■ TASK DETAILS: Extract every line of the records below verbatim, omitting any pictures.

■ RECORDS SUPPLIED:

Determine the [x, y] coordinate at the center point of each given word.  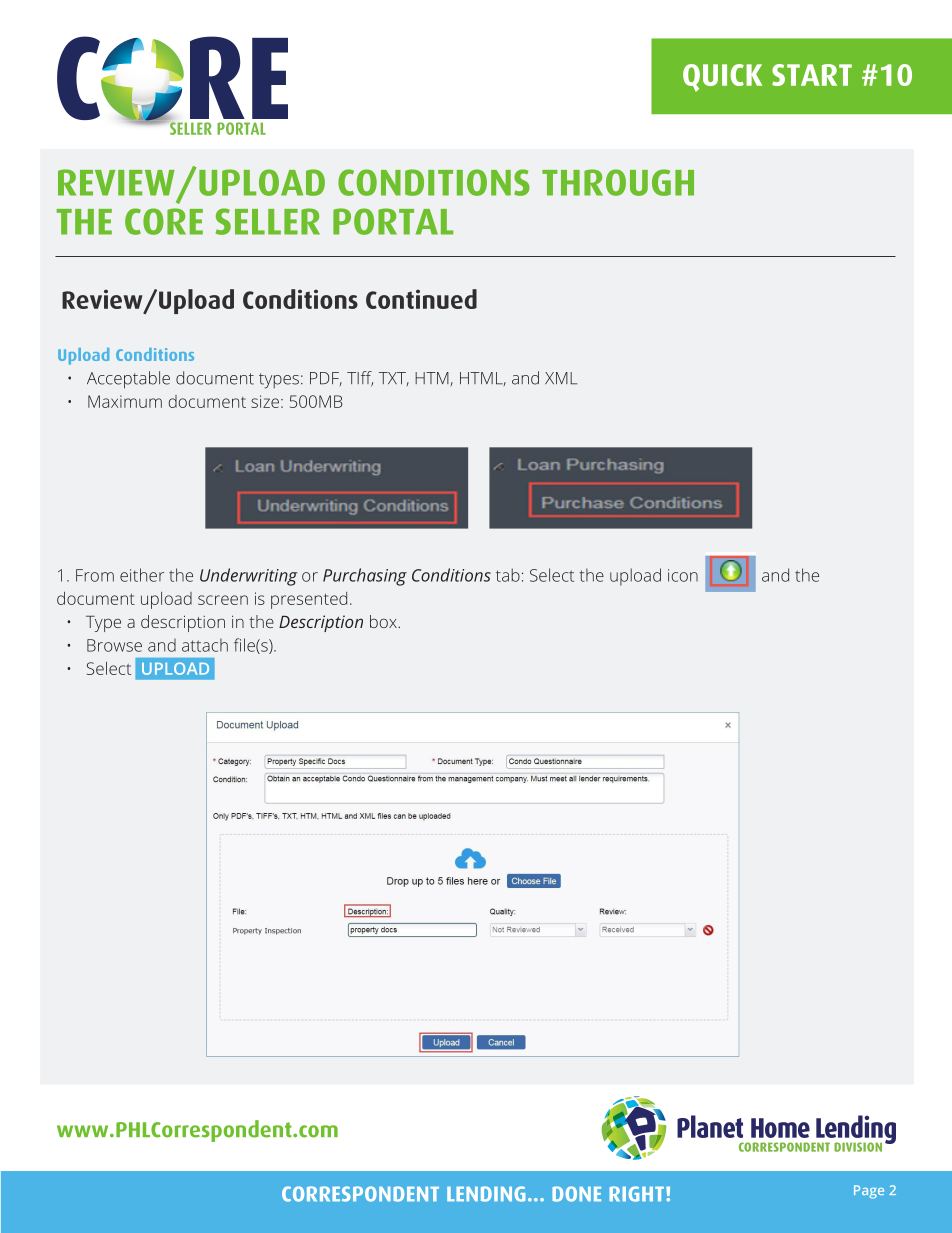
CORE [164, 221]
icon [683, 575]
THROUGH [618, 182]
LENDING [486, 1194]
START [812, 75]
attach [205, 645]
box [384, 621]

■ TASK RESPONSE:
Determine the [x, y] coordinate at the center point of each given word.  
CORE [164, 221]
icon [683, 575]
THROUGH [618, 182]
LENDING [486, 1194]
START [812, 75]
attach [205, 645]
box [384, 621]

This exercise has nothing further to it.